Is Strategy Execution Anyone's Full Time Job in a Hospital?
Virtually all hospitals and health systems have full-time staff responsible for developing strategy. These VPs and Directors of Strategic Planning work in concert with their CEOs, Executive Teams, and Board Members to create what is often a 100+ page document we're all used to seeing. Unfortunately, what we're not used to seeing is a single person who has the full-time job of executing that strategy.
After years of working with our nation's largest and smallest hospitals, my advice for all of these organizations is to appoint a "Strategy Execution Officer" (an SEO). This person's job would be to address two themes that I see across all hospitals: a lack of understanding of the effort it takes to execute strategy and a lack of accountability for doing it.
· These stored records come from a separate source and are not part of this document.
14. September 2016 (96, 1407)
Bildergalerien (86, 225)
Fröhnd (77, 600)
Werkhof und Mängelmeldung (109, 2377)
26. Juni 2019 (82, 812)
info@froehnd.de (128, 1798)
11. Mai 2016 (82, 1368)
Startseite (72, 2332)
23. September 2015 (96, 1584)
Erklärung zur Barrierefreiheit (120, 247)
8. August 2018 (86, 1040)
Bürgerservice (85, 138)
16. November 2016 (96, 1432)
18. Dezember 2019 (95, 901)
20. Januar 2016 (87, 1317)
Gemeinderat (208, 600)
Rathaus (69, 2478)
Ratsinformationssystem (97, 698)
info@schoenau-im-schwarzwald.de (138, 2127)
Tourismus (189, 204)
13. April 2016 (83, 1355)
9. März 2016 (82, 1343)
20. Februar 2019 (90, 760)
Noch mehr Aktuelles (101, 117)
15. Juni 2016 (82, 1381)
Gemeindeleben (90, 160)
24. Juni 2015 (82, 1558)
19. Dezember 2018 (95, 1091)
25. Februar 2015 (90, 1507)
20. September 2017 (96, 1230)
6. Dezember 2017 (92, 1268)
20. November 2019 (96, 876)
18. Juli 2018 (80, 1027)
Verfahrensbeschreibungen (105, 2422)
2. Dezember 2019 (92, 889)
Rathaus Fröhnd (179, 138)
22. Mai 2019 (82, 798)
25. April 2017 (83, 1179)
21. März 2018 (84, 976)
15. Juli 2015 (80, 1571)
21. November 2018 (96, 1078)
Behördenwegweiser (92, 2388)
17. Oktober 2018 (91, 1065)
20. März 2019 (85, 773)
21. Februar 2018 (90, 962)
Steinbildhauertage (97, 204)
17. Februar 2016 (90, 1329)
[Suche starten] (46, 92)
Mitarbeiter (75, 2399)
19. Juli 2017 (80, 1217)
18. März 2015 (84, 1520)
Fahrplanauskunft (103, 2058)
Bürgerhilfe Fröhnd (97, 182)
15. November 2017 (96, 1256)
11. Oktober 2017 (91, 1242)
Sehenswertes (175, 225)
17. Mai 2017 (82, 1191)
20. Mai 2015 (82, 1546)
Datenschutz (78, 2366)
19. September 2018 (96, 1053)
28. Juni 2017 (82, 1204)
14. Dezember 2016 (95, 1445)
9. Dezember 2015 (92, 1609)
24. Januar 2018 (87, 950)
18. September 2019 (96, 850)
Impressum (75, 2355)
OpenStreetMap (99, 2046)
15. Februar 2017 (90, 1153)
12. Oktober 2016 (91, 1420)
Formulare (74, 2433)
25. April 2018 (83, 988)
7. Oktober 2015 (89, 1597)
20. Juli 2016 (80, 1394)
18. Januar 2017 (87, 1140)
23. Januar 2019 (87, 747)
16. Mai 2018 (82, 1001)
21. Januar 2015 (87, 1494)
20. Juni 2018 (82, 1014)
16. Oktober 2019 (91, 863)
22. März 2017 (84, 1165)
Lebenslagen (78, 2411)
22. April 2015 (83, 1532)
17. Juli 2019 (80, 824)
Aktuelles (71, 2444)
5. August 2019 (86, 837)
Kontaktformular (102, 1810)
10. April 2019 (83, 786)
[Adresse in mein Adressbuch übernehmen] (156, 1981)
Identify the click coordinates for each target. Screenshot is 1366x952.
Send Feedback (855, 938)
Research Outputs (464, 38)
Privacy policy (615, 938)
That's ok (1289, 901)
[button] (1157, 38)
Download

In a nutshell, here are the major responsibilities for the SEO:
- Translating the strategic plan narrative into a Balanced Scorecard that can executed
- Cascading the top-level Balanced Scorecard down and across the entire organization
- Gaining the buy-in and engagement of leadership at all levels to "USE" their cascaded and aligned balanced scorecards
- Coaching leadership at all levels how to conduct consistent, data-driven business reviews on their Balanced Scorecards
- Prioritizing and aligning projects (both large and small) to measures on the Balanced Scorecards
At our most successful clients, I see engaged top leadership that have appointed someone at the senior level to own strategy execution. They have the clout, skill set, and background to be successful in that position. I usually see a 2 year effort to work through the cultural change and leadership coaching it takes before strategy execution is "institutionalized" or "hardwired."
Here are the consequences I see when organizations don't dedicate the leadership and time it takes to conduct this work:
- Lots of talk, but no changes in outcomes
- No predictability of outcomes (i.e., when they are good, nobody knows why; when they are not good, nobody knows why)
- Isolated
pockets of teams gather their own data, but there is no effort to
synthesize it, ensure consistency, or to act upon the various data sets
- Poor project prioritization, resulting most often in overworked nursing and quality reporting staffs
- Ad hoc requests for data and inconsistent reviews of performance
Do you have a person dedicated to Strategy Execution? Tell me about it.

As of this spring, functional duties were expanded/formalized within Sunrise Health (a regional system of hospitals & ASCs within HCA) to create the CSO role -- Chief Strategy Officer. The role basically functions as you've outlined, and is supported by a full-time analyst/project manager (MBA-trained) to help build and manage the tracking systems and ongoing activities. Our primary benefit to the enterprise is in aligning daily operations with our desired outcomes.
Posted by: Amy Stevens | June 22, 2008 at 07:27 PM
Mercy Health Partners established its Office of Strategy Management (OSM) slightly more than a year and a half ago. It is led by a Sr. V.P, OSM, who reports to the system CEO. We have 1 FT staff, and have recently appointed a director. Strategy Planning and Communications also report upto him.